Stored data
- - - - - - -

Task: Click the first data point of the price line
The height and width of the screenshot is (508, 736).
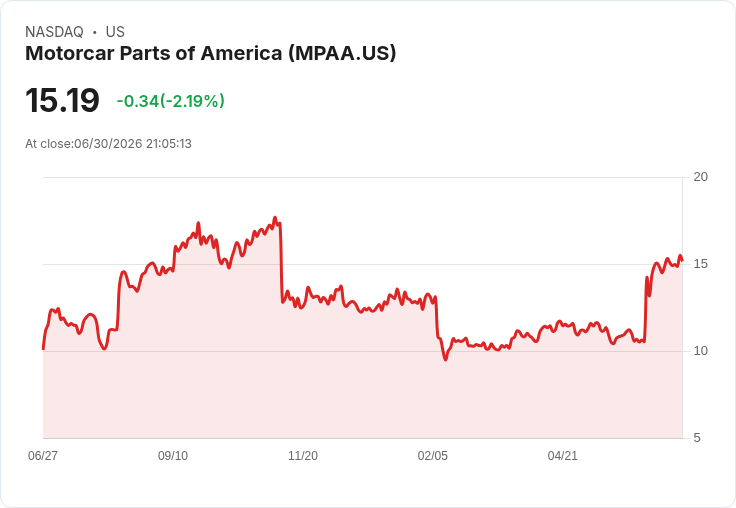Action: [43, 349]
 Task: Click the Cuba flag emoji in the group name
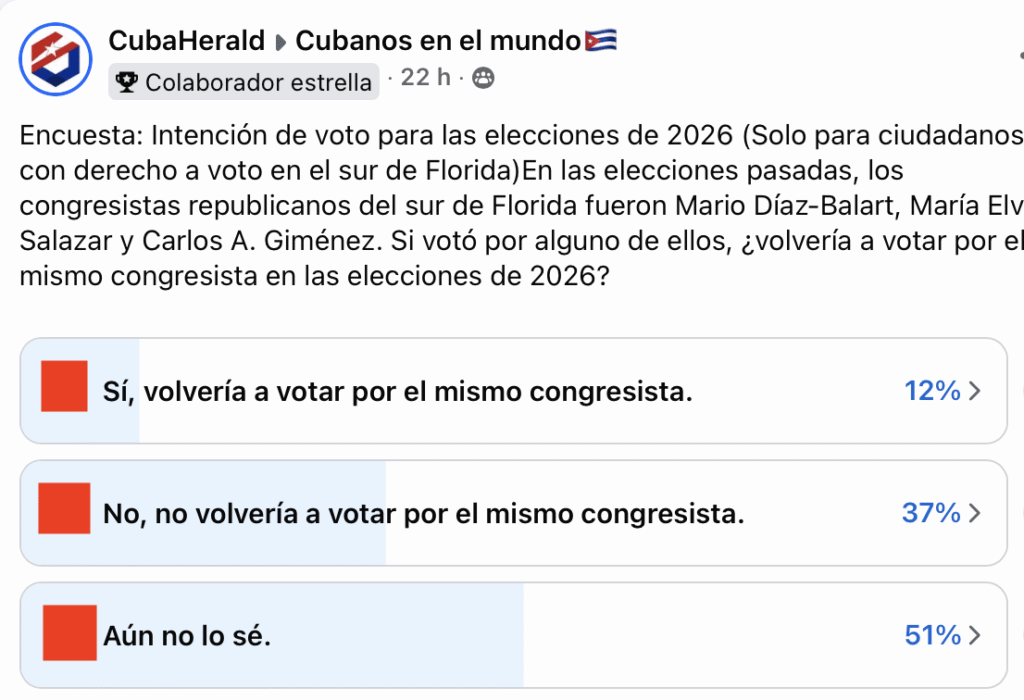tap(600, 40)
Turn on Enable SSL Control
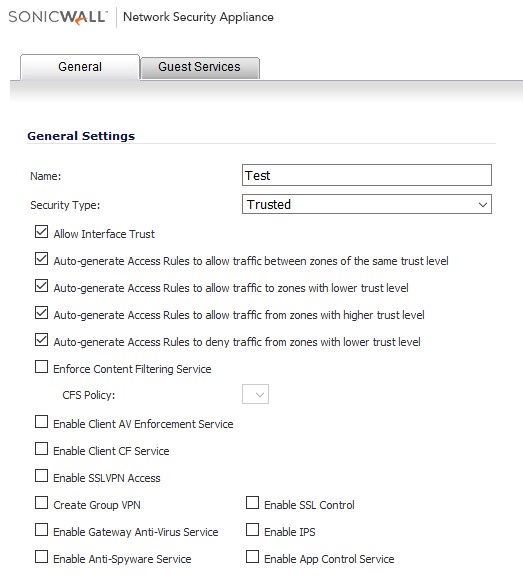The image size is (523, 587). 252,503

- - - - - - -

Task brief
Skip the pictures. Return exactly the lines from the one containing "Task: Click the Cuba" through the end of the data above, both included, and nothing besides.

Task solution
 Task: Click the Cuba flag emoji in the group name
tap(600, 40)
Turn on Enable SSL Control
The image size is (523, 587). 252,503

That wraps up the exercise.